Data from a pointing dataset
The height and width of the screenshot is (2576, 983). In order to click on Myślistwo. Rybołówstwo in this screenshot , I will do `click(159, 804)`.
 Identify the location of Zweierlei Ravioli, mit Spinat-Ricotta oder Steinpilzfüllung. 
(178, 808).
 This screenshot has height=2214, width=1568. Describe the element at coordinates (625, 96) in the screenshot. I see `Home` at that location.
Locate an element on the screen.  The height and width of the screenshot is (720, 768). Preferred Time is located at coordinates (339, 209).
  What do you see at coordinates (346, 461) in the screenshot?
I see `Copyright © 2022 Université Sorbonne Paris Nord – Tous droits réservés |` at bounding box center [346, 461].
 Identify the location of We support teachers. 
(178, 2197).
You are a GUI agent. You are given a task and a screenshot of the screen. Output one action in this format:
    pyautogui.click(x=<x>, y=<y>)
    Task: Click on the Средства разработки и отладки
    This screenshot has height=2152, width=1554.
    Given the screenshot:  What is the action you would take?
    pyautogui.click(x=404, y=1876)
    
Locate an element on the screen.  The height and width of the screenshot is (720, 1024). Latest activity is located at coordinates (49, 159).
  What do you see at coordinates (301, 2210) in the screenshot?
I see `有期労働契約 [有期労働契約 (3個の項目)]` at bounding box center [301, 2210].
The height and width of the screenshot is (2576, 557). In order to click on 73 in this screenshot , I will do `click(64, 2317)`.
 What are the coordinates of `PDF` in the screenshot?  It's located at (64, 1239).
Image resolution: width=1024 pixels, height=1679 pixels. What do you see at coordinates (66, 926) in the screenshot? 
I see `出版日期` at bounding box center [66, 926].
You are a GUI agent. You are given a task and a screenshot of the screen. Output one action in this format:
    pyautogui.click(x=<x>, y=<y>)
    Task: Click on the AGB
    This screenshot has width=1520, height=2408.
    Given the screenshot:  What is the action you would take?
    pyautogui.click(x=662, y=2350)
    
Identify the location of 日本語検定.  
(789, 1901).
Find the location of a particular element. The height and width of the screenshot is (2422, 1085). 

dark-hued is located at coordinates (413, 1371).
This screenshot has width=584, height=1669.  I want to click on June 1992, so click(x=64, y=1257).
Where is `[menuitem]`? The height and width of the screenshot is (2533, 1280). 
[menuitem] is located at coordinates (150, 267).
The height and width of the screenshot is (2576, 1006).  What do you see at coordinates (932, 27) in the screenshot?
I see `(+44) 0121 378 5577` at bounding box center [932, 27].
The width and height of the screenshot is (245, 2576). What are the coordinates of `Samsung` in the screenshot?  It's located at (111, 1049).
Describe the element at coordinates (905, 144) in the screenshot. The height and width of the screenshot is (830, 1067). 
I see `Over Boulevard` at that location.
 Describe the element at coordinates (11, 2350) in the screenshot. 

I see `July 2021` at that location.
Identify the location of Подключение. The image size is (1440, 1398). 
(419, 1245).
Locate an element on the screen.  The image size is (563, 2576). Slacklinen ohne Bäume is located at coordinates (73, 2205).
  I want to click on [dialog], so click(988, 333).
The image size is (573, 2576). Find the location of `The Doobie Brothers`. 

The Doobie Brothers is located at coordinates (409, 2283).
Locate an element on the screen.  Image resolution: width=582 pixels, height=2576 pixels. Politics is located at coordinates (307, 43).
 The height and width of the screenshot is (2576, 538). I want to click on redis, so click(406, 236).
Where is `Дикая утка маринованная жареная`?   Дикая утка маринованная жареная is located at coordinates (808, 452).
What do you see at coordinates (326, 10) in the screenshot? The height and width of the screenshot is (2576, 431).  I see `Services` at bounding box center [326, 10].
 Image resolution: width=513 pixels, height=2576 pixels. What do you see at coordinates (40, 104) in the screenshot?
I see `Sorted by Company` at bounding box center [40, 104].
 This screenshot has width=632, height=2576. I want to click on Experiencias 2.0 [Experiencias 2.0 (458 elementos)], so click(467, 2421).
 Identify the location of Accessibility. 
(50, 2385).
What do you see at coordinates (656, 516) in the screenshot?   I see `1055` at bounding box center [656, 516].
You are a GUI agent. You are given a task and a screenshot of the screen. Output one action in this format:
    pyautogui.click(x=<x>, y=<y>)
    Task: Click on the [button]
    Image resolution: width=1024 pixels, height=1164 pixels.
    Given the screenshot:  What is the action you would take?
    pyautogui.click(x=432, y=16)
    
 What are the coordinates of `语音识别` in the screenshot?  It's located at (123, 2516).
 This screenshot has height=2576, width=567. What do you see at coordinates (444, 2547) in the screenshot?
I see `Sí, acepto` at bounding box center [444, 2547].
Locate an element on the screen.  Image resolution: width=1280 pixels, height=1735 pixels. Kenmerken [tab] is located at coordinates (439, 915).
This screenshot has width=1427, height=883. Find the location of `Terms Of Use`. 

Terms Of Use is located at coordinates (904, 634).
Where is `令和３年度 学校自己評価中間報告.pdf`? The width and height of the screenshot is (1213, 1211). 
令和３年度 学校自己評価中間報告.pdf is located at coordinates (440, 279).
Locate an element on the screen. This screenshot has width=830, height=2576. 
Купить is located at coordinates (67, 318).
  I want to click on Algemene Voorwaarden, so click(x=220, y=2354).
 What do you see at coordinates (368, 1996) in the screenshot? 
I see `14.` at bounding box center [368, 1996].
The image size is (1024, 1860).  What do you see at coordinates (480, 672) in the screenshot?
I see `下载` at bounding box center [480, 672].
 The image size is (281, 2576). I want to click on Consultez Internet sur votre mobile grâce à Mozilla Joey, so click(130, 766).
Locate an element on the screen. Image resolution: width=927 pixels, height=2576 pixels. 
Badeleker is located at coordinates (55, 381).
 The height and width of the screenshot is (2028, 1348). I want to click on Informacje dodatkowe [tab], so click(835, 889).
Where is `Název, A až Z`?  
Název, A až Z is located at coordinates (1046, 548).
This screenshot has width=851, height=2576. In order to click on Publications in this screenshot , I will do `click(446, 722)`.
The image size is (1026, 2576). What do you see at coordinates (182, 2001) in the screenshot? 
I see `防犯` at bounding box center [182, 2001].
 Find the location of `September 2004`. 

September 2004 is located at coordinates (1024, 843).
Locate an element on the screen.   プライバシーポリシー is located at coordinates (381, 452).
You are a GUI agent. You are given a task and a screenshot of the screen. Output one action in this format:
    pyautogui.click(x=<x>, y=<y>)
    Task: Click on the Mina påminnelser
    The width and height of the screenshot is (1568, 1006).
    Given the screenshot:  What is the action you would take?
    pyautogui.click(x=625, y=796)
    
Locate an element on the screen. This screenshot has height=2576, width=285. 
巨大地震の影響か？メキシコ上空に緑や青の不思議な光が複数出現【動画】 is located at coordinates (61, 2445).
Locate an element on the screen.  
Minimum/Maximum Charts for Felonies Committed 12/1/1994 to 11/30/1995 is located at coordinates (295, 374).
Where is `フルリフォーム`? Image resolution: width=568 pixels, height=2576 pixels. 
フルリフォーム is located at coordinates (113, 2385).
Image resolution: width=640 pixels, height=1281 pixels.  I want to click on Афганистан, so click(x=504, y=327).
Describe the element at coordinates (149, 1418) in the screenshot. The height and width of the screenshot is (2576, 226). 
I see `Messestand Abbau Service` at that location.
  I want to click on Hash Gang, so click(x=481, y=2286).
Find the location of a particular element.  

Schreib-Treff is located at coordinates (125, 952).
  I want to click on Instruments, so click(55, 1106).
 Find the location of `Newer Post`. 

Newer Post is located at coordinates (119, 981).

Exercise goal
Substitute "Find an element" for every occurrence of "Locate an element" in the data above, and reproduce all of the data with no other changes.

The result
The height and width of the screenshot is (2576, 983). In order to click on Myślistwo. Rybołówstwo in this screenshot , I will do `click(159, 804)`.
 Identify the location of Zweierlei Ravioli, mit Spinat-Ricotta oder Steinpilzfüllung. 
(178, 808).
 This screenshot has height=2214, width=1568. Describe the element at coordinates (625, 96) in the screenshot. I see `Home` at that location.
Find an element on the screen.  The height and width of the screenshot is (720, 768). Preferred Time is located at coordinates (339, 209).
  What do you see at coordinates (346, 461) in the screenshot?
I see `Copyright © 2022 Université Sorbonne Paris Nord – Tous droits réservés |` at bounding box center [346, 461].
 Identify the location of We support teachers. 
(178, 2197).
You are a GUI agent. You are given a task and a screenshot of the screen. Output one action in this format:
    pyautogui.click(x=<x>, y=<y>)
    Task: Click on the Средства разработки и отладки
    This screenshot has height=2152, width=1554.
    Given the screenshot:  What is the action you would take?
    pyautogui.click(x=404, y=1876)
    
Find an element on the screen.  The height and width of the screenshot is (720, 1024). Latest activity is located at coordinates (49, 159).
  What do you see at coordinates (301, 2210) in the screenshot?
I see `有期労働契約 [有期労働契約 (3個の項目)]` at bounding box center [301, 2210].
The height and width of the screenshot is (2576, 557). In order to click on 73 in this screenshot , I will do `click(64, 2317)`.
 What are the coordinates of `PDF` in the screenshot?  It's located at (64, 1239).
Image resolution: width=1024 pixels, height=1679 pixels. What do you see at coordinates (66, 926) in the screenshot? 
I see `出版日期` at bounding box center [66, 926].
You are a GUI agent. You are given a task and a screenshot of the screen. Output one action in this format:
    pyautogui.click(x=<x>, y=<y>)
    Task: Click on the AGB
    This screenshot has width=1520, height=2408.
    Given the screenshot:  What is the action you would take?
    pyautogui.click(x=662, y=2350)
    
Identify the location of 日本語検定.  
(789, 1901).
Find the location of a particular element. The height and width of the screenshot is (2422, 1085). 

dark-hued is located at coordinates (413, 1371).
This screenshot has width=584, height=1669.  I want to click on June 1992, so click(x=64, y=1257).
Where is `[menuitem]`? The height and width of the screenshot is (2533, 1280). 
[menuitem] is located at coordinates (150, 267).
The height and width of the screenshot is (2576, 1006).  What do you see at coordinates (932, 27) in the screenshot?
I see `(+44) 0121 378 5577` at bounding box center [932, 27].
The width and height of the screenshot is (245, 2576). What are the coordinates of `Samsung` in the screenshot?  It's located at (111, 1049).
Describe the element at coordinates (905, 144) in the screenshot. The height and width of the screenshot is (830, 1067). 
I see `Over Boulevard` at that location.
 Describe the element at coordinates (11, 2350) in the screenshot. 

I see `July 2021` at that location.
Identify the location of Подключение. The image size is (1440, 1398). 
(419, 1245).
Find an element on the screen.  The image size is (563, 2576). Slacklinen ohne Bäume is located at coordinates (73, 2205).
  I want to click on [dialog], so click(988, 333).
The image size is (573, 2576). Find the location of `The Doobie Brothers`. 

The Doobie Brothers is located at coordinates (409, 2283).
Find an element on the screen.  Image resolution: width=582 pixels, height=2576 pixels. Politics is located at coordinates (307, 43).
 The height and width of the screenshot is (2576, 538). I want to click on redis, so click(406, 236).
Where is `Дикая утка маринованная жареная`?   Дикая утка маринованная жареная is located at coordinates (808, 452).
What do you see at coordinates (326, 10) in the screenshot? The height and width of the screenshot is (2576, 431).  I see `Services` at bounding box center [326, 10].
 Image resolution: width=513 pixels, height=2576 pixels. What do you see at coordinates (40, 104) in the screenshot?
I see `Sorted by Company` at bounding box center [40, 104].
 This screenshot has width=632, height=2576. I want to click on Experiencias 2.0 [Experiencias 2.0 (458 elementos)], so click(467, 2421).
 Identify the location of Accessibility. 
(50, 2385).
What do you see at coordinates (656, 516) in the screenshot?   I see `1055` at bounding box center [656, 516].
You are a GUI agent. You are given a task and a screenshot of the screen. Output one action in this format:
    pyautogui.click(x=<x>, y=<y>)
    Task: Click on the [button]
    Image resolution: width=1024 pixels, height=1164 pixels.
    Given the screenshot:  What is the action you would take?
    pyautogui.click(x=432, y=16)
    
 What are the coordinates of `语音识别` in the screenshot?  It's located at (123, 2516).
 This screenshot has height=2576, width=567. What do you see at coordinates (444, 2547) in the screenshot?
I see `Sí, acepto` at bounding box center [444, 2547].
Find an element on the screen.  Image resolution: width=1280 pixels, height=1735 pixels. Kenmerken [tab] is located at coordinates (439, 915).
This screenshot has width=1427, height=883. Find the location of `Terms Of Use`. 

Terms Of Use is located at coordinates (904, 634).
Where is `令和３年度 学校自己評価中間報告.pdf`? The width and height of the screenshot is (1213, 1211). 
令和３年度 学校自己評価中間報告.pdf is located at coordinates (440, 279).
Find an element on the screen. This screenshot has width=830, height=2576. 
Купить is located at coordinates (67, 318).
  I want to click on Algemene Voorwaarden, so click(x=220, y=2354).
 What do you see at coordinates (368, 1996) in the screenshot? 
I see `14.` at bounding box center [368, 1996].
The image size is (1024, 1860).  What do you see at coordinates (480, 672) in the screenshot?
I see `下载` at bounding box center [480, 672].
 The image size is (281, 2576). I want to click on Consultez Internet sur votre mobile grâce à Mozilla Joey, so click(130, 766).
Find an element on the screen. Image resolution: width=927 pixels, height=2576 pixels. 
Badeleker is located at coordinates (55, 381).
 The height and width of the screenshot is (2028, 1348). I want to click on Informacje dodatkowe [tab], so click(835, 889).
Where is `Název, A až Z`?  
Název, A až Z is located at coordinates (1046, 548).
This screenshot has width=851, height=2576. In order to click on Publications in this screenshot , I will do `click(446, 722)`.
The image size is (1026, 2576). What do you see at coordinates (182, 2001) in the screenshot? 
I see `防犯` at bounding box center [182, 2001].
 Find the location of `September 2004`. 

September 2004 is located at coordinates (1024, 843).
Find an element on the screen.   プライバシーポリシー is located at coordinates (381, 452).
You are a GUI agent. You are given a task and a screenshot of the screen. Output one action in this format:
    pyautogui.click(x=<x>, y=<y>)
    Task: Click on the Mina påminnelser
    The width and height of the screenshot is (1568, 1006).
    Given the screenshot:  What is the action you would take?
    pyautogui.click(x=625, y=796)
    
Find an element on the screen. This screenshot has height=2576, width=285. 
巨大地震の影響か？メキシコ上空に緑や青の不思議な光が複数出現【動画】 is located at coordinates (61, 2445).
Find an element on the screen.  
Minimum/Maximum Charts for Felonies Committed 12/1/1994 to 11/30/1995 is located at coordinates (295, 374).
Where is `フルリフォーム`? Image resolution: width=568 pixels, height=2576 pixels. 
フルリフォーム is located at coordinates (113, 2385).
Image resolution: width=640 pixels, height=1281 pixels.  I want to click on Афганистан, so click(x=504, y=327).
Describe the element at coordinates (149, 1418) in the screenshot. The height and width of the screenshot is (2576, 226). 
I see `Messestand Abbau Service` at that location.
  I want to click on Hash Gang, so click(x=481, y=2286).
Find the location of a particular element.  

Schreib-Treff is located at coordinates (125, 952).
  I want to click on Instruments, so click(55, 1106).
 Find the location of `Newer Post`. 

Newer Post is located at coordinates (119, 981).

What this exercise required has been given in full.